Over the past several years, publishers and their advertisers have begun taking advantage of the opportunities that lie at the intersection of content and commerce. 

Faced with declining revenues and market challenges, publishers have, over the past several years, looked for creative ways to improve their bottom lines. For many, the solution has come in the form of content commerce, a sales channel that uses content itself as a marketing tool, thus providing revenue that goes beyond advertising or subscription paywalls. 

These trailblazing publishers say successful content commerce initiatives have required thinking beyond traditional affiliate marketing tactics while finding ways to grow effective partnerships with advertisers. That often triggers a cultural shift: brands must get used to the idea of having third parties assist in building out their brand narrative to connect with customers. On the publisher-side, this can require accepting the idea of monetizing editorial content. That is particularly challenging for publishers reluctant to have editorial and commercial teams work in tandem.

Advertisers, too, must adopt a different perspective and strategy in allowing the publisher to own the checkout experience.

Often, the first step into content commerce is recognizing its potential, said Jessica Spira, the Vice President of Partner Growth and Management for Ziff Media Group a digital media company with a portfolio of brands including PCMag, Mashable and Offers.com and Black Friday.com The commerce group at Ziff began in 2011, when it was entirely supported by display revenue. But the need to diversify revenue streams while continuing to serve readers pushed Ziff’s teams into monetizing content in new ways. In 2013, Spira was the only person on the client-facing side, focused mainly on creating content distribution deals. When Ziff started evaluating the data, which the opportunity became clear and content commerce has since become “integral” to what Ziff produces, Spira said. 

For Ziff and other publishers, including NBCUniversal Media, the growth of these initiatives has hinged on partnerships built from teamwork, shared goals and a commitment to maintaining the trust of readers. 

Hallie Gellman is responsible for Commerce Partnerships at NBCUniversal Media for the TODAY Show and NBC News digital. Rather than letting a third-party aggregator manage the affiliate relationship, she’s pushed to transition NBCU’s key partnerships into direct ones using affiliate platforms like CJ, Impact, AWIN and Rakuten. “The added benefit is more collaboration with our direct partnerships, unlocking the opportunity to innovate and test,” she said.
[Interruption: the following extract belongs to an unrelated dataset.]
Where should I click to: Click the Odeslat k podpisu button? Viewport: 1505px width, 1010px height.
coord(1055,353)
As the partnership scales up, it’s critical that both the publisher and the brand working on content commerce consider and prioritize the “entire customer journey,” said Jaime Singson, the Senior Director of Product and Content Marketing at Impact. Impact helps both publishers and brands go through the “partnership life cycle” of finding and recruiting each other, as well as developing contracts, determining payout strategies and creating mechanisms to track success. “It’s about going beyond being an affiliate manager and becoming a partnership manager,” Singson said. “As a partnership manager, you then think about how the customer got to that last click.”
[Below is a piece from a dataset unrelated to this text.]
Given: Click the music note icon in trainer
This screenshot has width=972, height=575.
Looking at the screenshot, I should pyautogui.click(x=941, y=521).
For publishers, that means developing content that meets their audience’s wants and needs. That requires teamwork and communication between the analytics, commerce and editorial departments. For example, the analytics team alerts others to what content is grabbing attention, the editorial team writes about brands and products they like and would recommend to their readers, while the commerce team goes out to forge relationships with those brands."

“That’s the ideal collaborative model,” Singson said.

For many publishers with strict lines between their editorial and business departments, the first step of content commerce may just be affiliate links. Spira said it’s important for all the teams to understand the risks of losing reader trust if editorial lines become too blurry. “Senior leadership needs to set ground rules and the teams need to work together and trust each other,” she said. At PCMag, for example, she can request that an editor look at a product but it’s ultimately up to the editor to decide if and how they review it. The editorial staff knows that, as do the members of her team. “As a result, we can work toward a common goal,” she said.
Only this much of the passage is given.